■ **Data for review**
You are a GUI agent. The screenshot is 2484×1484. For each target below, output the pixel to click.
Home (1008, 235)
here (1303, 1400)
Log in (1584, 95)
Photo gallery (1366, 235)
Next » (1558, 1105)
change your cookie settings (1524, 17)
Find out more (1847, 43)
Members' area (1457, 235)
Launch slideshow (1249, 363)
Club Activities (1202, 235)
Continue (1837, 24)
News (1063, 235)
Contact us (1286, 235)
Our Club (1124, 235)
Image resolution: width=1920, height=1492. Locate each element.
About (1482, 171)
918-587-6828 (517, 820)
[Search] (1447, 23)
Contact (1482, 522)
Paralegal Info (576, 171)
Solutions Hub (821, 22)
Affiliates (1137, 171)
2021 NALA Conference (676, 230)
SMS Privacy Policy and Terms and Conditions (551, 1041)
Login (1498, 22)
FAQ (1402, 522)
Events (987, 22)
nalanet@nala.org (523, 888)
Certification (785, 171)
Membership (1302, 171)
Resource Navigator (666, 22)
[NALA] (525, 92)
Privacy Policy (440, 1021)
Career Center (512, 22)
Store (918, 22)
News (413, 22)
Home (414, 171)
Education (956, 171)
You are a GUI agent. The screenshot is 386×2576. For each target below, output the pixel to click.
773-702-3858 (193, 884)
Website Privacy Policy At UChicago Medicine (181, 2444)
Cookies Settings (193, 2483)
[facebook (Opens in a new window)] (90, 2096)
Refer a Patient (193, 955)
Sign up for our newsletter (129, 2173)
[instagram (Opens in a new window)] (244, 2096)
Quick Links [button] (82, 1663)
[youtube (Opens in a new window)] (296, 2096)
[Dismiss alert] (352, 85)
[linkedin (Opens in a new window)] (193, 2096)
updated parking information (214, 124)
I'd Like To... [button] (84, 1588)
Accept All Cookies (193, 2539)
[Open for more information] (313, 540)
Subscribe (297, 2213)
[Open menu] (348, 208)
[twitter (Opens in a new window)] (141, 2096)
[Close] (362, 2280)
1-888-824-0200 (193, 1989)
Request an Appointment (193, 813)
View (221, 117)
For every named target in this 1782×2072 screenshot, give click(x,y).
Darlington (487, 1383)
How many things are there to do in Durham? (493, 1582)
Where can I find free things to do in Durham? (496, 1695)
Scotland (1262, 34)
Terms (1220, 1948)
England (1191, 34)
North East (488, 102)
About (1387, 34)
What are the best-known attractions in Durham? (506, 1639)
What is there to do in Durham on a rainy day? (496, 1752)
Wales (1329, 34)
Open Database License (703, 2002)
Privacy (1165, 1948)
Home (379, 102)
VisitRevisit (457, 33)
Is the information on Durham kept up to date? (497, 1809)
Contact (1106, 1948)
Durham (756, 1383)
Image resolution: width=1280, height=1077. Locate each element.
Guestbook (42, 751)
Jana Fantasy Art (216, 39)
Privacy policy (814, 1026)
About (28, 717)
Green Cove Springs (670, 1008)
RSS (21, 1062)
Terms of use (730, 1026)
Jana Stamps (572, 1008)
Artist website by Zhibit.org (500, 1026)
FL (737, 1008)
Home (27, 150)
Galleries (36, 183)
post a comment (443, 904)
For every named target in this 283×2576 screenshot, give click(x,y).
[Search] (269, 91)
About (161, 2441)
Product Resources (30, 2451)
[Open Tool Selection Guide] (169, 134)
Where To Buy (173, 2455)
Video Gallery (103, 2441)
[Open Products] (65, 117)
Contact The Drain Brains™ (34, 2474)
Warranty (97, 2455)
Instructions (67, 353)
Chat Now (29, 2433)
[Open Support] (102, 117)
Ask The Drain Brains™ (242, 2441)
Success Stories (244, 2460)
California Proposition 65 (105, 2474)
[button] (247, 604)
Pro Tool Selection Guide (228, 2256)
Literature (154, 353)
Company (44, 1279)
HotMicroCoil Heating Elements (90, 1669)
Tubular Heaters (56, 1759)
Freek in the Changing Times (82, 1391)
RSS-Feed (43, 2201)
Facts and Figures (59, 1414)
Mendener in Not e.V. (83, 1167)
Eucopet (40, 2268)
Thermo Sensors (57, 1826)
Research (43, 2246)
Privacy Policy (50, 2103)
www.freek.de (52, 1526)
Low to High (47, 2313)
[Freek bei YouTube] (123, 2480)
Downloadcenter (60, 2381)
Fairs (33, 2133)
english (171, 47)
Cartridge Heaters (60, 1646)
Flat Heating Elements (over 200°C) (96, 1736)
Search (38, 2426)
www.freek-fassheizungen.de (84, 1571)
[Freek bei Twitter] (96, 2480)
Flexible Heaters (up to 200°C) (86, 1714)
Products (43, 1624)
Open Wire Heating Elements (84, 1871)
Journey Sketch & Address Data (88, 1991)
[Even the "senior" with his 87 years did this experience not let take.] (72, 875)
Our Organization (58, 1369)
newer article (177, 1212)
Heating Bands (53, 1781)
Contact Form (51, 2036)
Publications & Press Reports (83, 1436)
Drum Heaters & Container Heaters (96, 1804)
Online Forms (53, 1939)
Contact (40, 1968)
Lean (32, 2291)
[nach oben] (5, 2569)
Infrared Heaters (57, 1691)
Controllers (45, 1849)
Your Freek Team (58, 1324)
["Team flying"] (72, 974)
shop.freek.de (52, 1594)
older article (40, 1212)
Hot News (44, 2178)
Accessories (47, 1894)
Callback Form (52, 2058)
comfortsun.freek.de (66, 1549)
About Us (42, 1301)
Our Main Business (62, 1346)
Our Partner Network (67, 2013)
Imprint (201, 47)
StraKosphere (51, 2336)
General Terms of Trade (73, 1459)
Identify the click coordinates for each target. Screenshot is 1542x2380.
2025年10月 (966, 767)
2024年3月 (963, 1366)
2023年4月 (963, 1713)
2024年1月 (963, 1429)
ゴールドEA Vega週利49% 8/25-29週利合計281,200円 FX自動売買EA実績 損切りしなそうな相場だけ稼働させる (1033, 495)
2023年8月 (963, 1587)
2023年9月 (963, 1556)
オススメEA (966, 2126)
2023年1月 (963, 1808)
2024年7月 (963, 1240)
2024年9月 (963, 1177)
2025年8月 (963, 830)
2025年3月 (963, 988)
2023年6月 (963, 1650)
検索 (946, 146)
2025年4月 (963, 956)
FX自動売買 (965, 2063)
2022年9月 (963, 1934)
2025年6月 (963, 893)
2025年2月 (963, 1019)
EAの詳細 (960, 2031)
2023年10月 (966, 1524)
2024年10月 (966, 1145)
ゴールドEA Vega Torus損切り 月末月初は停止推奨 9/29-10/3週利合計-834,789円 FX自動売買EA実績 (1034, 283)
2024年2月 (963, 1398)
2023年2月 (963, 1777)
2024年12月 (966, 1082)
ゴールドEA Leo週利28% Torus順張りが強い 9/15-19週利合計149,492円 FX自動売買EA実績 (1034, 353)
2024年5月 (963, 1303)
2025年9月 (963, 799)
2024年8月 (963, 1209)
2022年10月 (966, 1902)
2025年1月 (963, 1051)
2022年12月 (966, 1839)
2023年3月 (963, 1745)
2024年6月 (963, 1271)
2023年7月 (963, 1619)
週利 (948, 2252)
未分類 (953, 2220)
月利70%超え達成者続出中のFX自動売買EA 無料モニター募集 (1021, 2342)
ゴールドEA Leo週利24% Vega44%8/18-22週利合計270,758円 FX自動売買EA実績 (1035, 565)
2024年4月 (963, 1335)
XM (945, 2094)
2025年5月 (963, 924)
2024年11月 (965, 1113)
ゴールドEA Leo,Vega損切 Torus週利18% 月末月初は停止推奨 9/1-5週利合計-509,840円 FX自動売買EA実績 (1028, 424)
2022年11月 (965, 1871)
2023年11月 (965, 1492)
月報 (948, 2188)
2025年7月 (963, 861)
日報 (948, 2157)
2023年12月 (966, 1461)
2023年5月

■ **What you should do**
All lines of the data above must be repeated exactly.

■ **Result of this task**
You are a GUI agent. The screenshot is 2484×1484. For each target below, output the pixel to click.
Home (1008, 235)
here (1303, 1400)
Log in (1584, 95)
Photo gallery (1366, 235)
Next » (1558, 1105)
change your cookie settings (1524, 17)
Find out more (1847, 43)
Members' area (1457, 235)
Launch slideshow (1249, 363)
Club Activities (1202, 235)
Continue (1837, 24)
News (1063, 235)
Contact us (1286, 235)
Our Club (1124, 235)
Image resolution: width=1920, height=1492. Locate each element.
About (1482, 171)
918-587-6828 (517, 820)
[Search] (1447, 23)
Contact (1482, 522)
Paralegal Info (576, 171)
Solutions Hub (821, 22)
Affiliates (1137, 171)
2021 NALA Conference (676, 230)
SMS Privacy Policy and Terms and Conditions (551, 1041)
Login (1498, 22)
FAQ (1402, 522)
Events (987, 22)
nalanet@nala.org (523, 888)
Certification (785, 171)
Membership (1302, 171)
Resource Navigator (666, 22)
[NALA] (525, 92)
Privacy Policy (440, 1021)
Career Center (512, 22)
Store (918, 22)
News (413, 22)
Home (414, 171)
Education (956, 171)
You are a GUI agent. The screenshot is 386×2576. For each target below, output the pixel to click.
773-702-3858 (193, 884)
Website Privacy Policy At UChicago Medicine (181, 2444)
Cookies Settings (193, 2483)
[facebook (Opens in a new window)] (90, 2096)
Refer a Patient (193, 955)
Sign up for our newsletter (129, 2173)
[instagram (Opens in a new window)] (244, 2096)
Quick Links [button] (82, 1663)
[youtube (Opens in a new window)] (296, 2096)
[Dismiss alert] (352, 85)
[linkedin (Opens in a new window)] (193, 2096)
updated parking information (214, 124)
I'd Like To... [button] (84, 1588)
Accept All Cookies (193, 2539)
[Open for more information] (313, 540)
Subscribe (297, 2213)
[Open menu] (348, 208)
[twitter (Opens in a new window)] (141, 2096)
[Close] (362, 2280)
1-888-824-0200 (193, 1989)
Request an Appointment (193, 813)
View (221, 117)
For every named target in this 1782×2072 screenshot, give click(x,y).
Darlington (487, 1383)
How many things are there to do in Durham? (493, 1582)
Where can I find free things to do in Durham? (496, 1695)
Scotland (1262, 34)
Terms (1220, 1948)
England (1191, 34)
North East (488, 102)
About (1387, 34)
What are the best-known attractions in Durham? (506, 1639)
What is there to do in Durham on a rainy day? (496, 1752)
Wales (1329, 34)
Open Database License (703, 2002)
Privacy (1165, 1948)
Home (379, 102)
VisitRevisit (457, 33)
Is the information on Durham kept up to date? (497, 1809)
Contact (1106, 1948)
Durham (756, 1383)
Image resolution: width=1280, height=1077. Locate each element.
Guestbook (42, 751)
Jana Fantasy Art (216, 39)
Privacy policy (814, 1026)
About (28, 717)
Green Cove Springs (670, 1008)
RSS (21, 1062)
Terms of use (730, 1026)
Jana Stamps (572, 1008)
Artist website by Zhibit.org (500, 1026)
FL (737, 1008)
Home (27, 150)
Galleries (36, 183)
post a comment (443, 904)
For every named target in this 283×2576 screenshot, give click(x,y).
[Search] (269, 91)
About (161, 2441)
Product Resources (30, 2451)
[Open Tool Selection Guide] (169, 134)
Where To Buy (173, 2455)
Video Gallery (103, 2441)
[Open Products] (65, 117)
Contact The Drain Brains™ (34, 2474)
Warranty (97, 2455)
Instructions (67, 353)
Chat Now (29, 2433)
[Open Support] (102, 117)
Ask The Drain Brains™ (242, 2441)
Success Stories (244, 2460)
California Proposition 65 (105, 2474)
[button] (247, 604)
Pro Tool Selection Guide (228, 2256)
Literature (154, 353)
Company (44, 1279)
HotMicroCoil Heating Elements (90, 1669)
Tubular Heaters (56, 1759)
Freek in the Changing Times (82, 1391)
RSS-Feed (43, 2201)
Facts and Figures (59, 1414)
Mendener in Not e.V. (83, 1167)
Eucopet (40, 2268)
Thermo Sensors (57, 1826)
Research (43, 2246)
Privacy Policy (50, 2103)
www.freek.de (52, 1526)
Low to High (47, 2313)
[Freek bei YouTube] (123, 2480)
Downloadcenter (60, 2381)
Fairs (33, 2133)
english (171, 47)
Cartridge Heaters (60, 1646)
Flat Heating Elements (over 200°C) (96, 1736)
Search (38, 2426)
www.freek-fassheizungen.de (84, 1571)
[Freek bei Twitter] (96, 2480)
Flexible Heaters (up to 200°C) (86, 1714)
Products (43, 1624)
Open Wire Heating Elements (84, 1871)
Journey Sketch & Address Data (88, 1991)
[Even the "senior" with his 87 years did this experience not let take.] (72, 875)
Our Organization (58, 1369)
newer article (177, 1212)
Heating Bands (53, 1781)
Contact Form (51, 2036)
Publications & Press Reports (83, 1436)
Drum Heaters & Container Heaters (96, 1804)
Online Forms (53, 1939)
Contact (40, 1968)
Lean (32, 2291)
[nach oben] (5, 2569)
Infrared Heaters (57, 1691)
Controllers (45, 1849)
Your Freek Team (58, 1324)
["Team flying"] (72, 974)
shop.freek.de (52, 1594)
older article (40, 1212)
Hot News (44, 2178)
Accessories (47, 1894)
Callback Form (52, 2058)
comfortsun.freek.de (66, 1549)
About Us (42, 1301)
Our Main Business (62, 1346)
Our Partner Network (67, 2013)
Imprint (201, 47)
StraKosphere (51, 2336)
General Terms of Trade (73, 1459)
Identify the click coordinates for each target. Screenshot is 1542x2380.
2025年10月 (966, 767)
2024年3月 (963, 1366)
2023年4月 (963, 1713)
2024年1月 (963, 1429)
ゴールドEA Vega週利49% 8/25-29週利合計281,200円 FX自動売買EA実績 損切りしなそうな相場だけ稼働させる (1033, 495)
2023年8月 (963, 1587)
2023年9月 (963, 1556)
オススメEA (966, 2126)
2023年1月 (963, 1808)
2024年7月 (963, 1240)
2024年9月 (963, 1177)
2025年8月 (963, 830)
2025年3月 (963, 988)
2023年6月 (963, 1650)
検索 (946, 146)
2025年4月 (963, 956)
FX自動売買 (965, 2063)
2022年9月 (963, 1934)
2025年6月 (963, 893)
2025年2月 (963, 1019)
EAの詳細 (960, 2031)
2023年10月 (966, 1524)
2024年10月 (966, 1145)
ゴールドEA Vega Torus損切り 月末月初は停止推奨 9/29-10/3週利合計-834,789円 FX自動売買EA実績 (1034, 283)
2024年2月 (963, 1398)
2023年2月 (963, 1777)
2024年12月 (966, 1082)
ゴールドEA Leo週利28% Torus順張りが強い 9/15-19週利合計149,492円 FX自動売買EA実績 (1034, 353)
2024年5月 (963, 1303)
2025年9月 (963, 799)
2024年8月 (963, 1209)
2022年10月 (966, 1902)
2025年1月 (963, 1051)
2022年12月 (966, 1839)
2023年3月 (963, 1745)
2024年6月 (963, 1271)
2023年7月 (963, 1619)
週利 (948, 2252)
未分類 (953, 2220)
月利70%超え達成者続出中のFX自動売買EA 無料モニター募集 (1021, 2342)
ゴールドEA Leo週利24% Vega44%8/18-22週利合計270,758円 FX自動売買EA実績 (1035, 565)
2024年4月 (963, 1335)
XM (945, 2094)
2025年5月 (963, 924)
2024年11月 (965, 1113)
ゴールドEA Leo,Vega損切 Torus週利18% 月末月初は停止推奨 9/1-5週利合計-509,840円 FX自動売買EA実績 (1028, 424)
2022年11月 (965, 1871)
2023年11月 (965, 1492)
月報 (948, 2188)
2025年7月 (963, 861)
日報 (948, 2157)
2023年12月 (966, 1461)
2023年5月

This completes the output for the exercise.